When I was growing up, one of the most anticipated moments of the year was when we packed it up and left Virginia to visit my mothers home in Cape Breton, Nova Scotia, where we'd spend a nice chunk of summer. Coming from Williamsburg, where at the time, traditional values and ways of life were a very big part of almost all things, visiting her tiny hometown where generations of families had lived and died, further enhanced my appreciation and understanding of that aspect of life; tradition.
And what a contrast. All of the streets and even the main road were dirt. My Grandmother still spoke, wrote, and read Scots Gaelic. She also held a tract of land that was a royal grant from King George III, tax free, "forever and a day". She refused an electric oven in favor of the coal fired stove she'd always cooked on and not one soul complained. (laughing) Tradition!
Just a few miles down the road was the coast and another tradition filled hamlet called Port Morien. Every morning, excepting Sunday of course, the watermen would leave the docks to ply the seas in search of lobsters, cod, mackerel, and other tasty treats. The same is true here on Hatteras Island and always has been. And in both cases, the respective governments and their regulators have mucked it up.
I suppose when some folks think of commercial fishing down here, they think of different things such as charter boats or crabbers, oystermen, or those that set nets of one sort or another, out to sea, to harvest their catch. But they're not the only ones. A few of these folks also fish directly from the beach as they were promised that they would always have the right to do. It is after all, a traditional activity that even the National Environmental Policy Act requires be considered in any management decision, relative in this case, to the Seashore.
Last check, two turtle nests on South beach, separated by probably a half mile or better were keeping that much beach closed and preventing these guys from being able to fish that entire swath.

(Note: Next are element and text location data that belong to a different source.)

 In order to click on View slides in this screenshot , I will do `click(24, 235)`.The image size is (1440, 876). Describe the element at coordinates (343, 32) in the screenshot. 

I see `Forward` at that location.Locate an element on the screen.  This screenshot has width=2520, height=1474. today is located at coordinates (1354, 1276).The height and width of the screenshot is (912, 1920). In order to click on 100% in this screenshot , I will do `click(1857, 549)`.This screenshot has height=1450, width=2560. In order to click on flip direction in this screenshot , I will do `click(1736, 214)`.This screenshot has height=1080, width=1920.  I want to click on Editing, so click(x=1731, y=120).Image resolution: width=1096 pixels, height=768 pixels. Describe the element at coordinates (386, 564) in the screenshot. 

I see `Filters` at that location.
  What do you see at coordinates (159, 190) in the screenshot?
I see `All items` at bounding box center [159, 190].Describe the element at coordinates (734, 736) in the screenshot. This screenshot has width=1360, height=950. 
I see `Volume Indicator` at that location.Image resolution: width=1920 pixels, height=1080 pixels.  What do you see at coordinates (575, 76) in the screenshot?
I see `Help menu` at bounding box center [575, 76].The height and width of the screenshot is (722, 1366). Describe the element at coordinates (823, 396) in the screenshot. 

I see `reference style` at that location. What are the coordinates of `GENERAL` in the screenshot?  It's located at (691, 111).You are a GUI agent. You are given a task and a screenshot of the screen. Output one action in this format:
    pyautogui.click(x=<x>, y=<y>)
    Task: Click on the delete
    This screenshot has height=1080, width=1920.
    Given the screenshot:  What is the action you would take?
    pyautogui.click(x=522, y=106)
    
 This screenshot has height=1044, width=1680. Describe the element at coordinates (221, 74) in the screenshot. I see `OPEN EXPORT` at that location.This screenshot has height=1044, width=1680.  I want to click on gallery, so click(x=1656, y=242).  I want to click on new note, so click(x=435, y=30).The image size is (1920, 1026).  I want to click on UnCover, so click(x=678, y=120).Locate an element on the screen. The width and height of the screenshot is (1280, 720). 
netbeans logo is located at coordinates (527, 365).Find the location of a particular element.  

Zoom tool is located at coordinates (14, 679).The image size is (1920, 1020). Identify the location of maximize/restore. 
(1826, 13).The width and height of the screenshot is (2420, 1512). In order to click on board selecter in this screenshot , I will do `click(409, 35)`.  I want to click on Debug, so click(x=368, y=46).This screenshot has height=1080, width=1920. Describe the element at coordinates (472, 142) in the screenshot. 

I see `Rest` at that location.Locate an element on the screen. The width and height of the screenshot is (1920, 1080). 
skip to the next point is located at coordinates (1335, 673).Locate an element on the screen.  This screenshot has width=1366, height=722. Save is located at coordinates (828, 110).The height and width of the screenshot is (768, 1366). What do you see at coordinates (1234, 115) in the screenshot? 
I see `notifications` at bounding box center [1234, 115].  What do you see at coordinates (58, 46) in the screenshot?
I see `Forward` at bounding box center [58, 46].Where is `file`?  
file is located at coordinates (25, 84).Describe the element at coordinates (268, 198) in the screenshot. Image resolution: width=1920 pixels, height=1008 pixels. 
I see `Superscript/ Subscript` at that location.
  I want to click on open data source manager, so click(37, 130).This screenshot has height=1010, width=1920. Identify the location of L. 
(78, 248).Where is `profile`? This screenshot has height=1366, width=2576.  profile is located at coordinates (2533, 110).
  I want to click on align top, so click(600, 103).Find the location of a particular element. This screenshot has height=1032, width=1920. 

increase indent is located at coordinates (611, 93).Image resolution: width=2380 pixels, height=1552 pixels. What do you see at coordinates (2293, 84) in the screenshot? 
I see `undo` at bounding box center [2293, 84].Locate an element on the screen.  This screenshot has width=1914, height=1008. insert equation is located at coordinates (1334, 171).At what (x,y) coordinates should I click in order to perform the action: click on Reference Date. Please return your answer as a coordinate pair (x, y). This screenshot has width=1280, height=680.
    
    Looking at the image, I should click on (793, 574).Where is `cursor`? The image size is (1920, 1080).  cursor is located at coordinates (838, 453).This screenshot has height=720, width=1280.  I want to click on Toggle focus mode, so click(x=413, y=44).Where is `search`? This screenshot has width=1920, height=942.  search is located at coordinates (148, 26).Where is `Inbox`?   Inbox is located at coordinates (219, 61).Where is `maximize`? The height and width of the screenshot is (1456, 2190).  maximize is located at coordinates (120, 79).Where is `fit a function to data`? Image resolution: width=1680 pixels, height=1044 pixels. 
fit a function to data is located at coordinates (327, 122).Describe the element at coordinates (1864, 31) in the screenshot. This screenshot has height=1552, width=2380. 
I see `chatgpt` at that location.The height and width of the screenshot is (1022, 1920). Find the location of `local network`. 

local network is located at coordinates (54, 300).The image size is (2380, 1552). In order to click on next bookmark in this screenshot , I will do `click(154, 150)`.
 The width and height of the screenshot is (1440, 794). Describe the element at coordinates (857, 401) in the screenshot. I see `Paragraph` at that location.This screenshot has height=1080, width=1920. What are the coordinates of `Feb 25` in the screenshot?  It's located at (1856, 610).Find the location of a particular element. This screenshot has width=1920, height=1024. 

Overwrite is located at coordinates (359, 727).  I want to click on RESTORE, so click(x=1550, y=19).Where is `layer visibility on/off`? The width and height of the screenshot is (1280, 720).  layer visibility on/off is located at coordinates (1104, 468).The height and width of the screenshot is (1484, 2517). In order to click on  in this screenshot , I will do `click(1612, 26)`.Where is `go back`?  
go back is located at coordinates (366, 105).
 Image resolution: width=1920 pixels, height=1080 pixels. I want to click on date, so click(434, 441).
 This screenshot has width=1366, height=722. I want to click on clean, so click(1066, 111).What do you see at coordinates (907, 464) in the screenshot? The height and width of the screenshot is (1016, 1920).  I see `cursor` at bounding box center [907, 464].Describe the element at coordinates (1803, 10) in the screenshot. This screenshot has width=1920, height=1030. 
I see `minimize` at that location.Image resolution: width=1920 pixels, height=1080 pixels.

This closure also prevented any access by recreational fishermen and those families that just wanted some quality beach time. In other words, everybody!
Ok Mike, you're required to provide the commercial fishermen access and the enabling legislation requires you to "develop" the area if its for recreation, it's needed, and it's adaptable. The interdunal road between Ramp 44 and Ramp 49 is still there and it needs opened in order to satisfy extant federal law. I should need say no more though I likely will.
TO THE HORSES
The point of the "tradition" comments comes largely from the story about the horses I read today. The critters in question live on the north end of Bodie Island at or about Corolla. These are descendants of Spanish Mustangs that arrived here 500 years ago and have rightfully earned a place in the hearts of many and a place on these islands as well.
Enter the gubment, again. The same one that's trying to force us off our beaches, doing the best job they can at delaying the construction of a new bridge, is now wanting to eliminate the horses.
Some might say that's an alarmist statement and I can understand that. However, anybody that's been involved with the fight for beach access in some fashion or another is well aware that the time honored tactic that affects us so dramatically is that the gubment takes things in pieces.
It's a sure fire bet that any animal USFWS considers a nuisance has got cross-hairs on its back. If you don't believe me, go talk to the "thousands" of geese they gassed, yes gassed, at Pea Island National Wildlife Refuge even though they had no way of discriminating between migratory and resident birds.
So anyway, here's a link to the article. These folks are determined to get anything they don't like off these beaches.
GUARD THE BRIDGE!
Well it appears that NCDOT has had enough of the federal horse poop they can handle and wants to proceed with the record of decision that would replace the ailing Bonner Bridge after 30 years of study.
As always, the best place to read about it is Island Free Press.
Also Bridge Moms have a new way to help with a new letter on their facebook page. If you care about someone that crosses that bridge and you're a mom of any definition, please help by spending a little of your time to support a new bridge.
Well folks, I hope you'll find it in your hearts to help. Ive got some reels to spool and rigs to tie so I'm off to chores.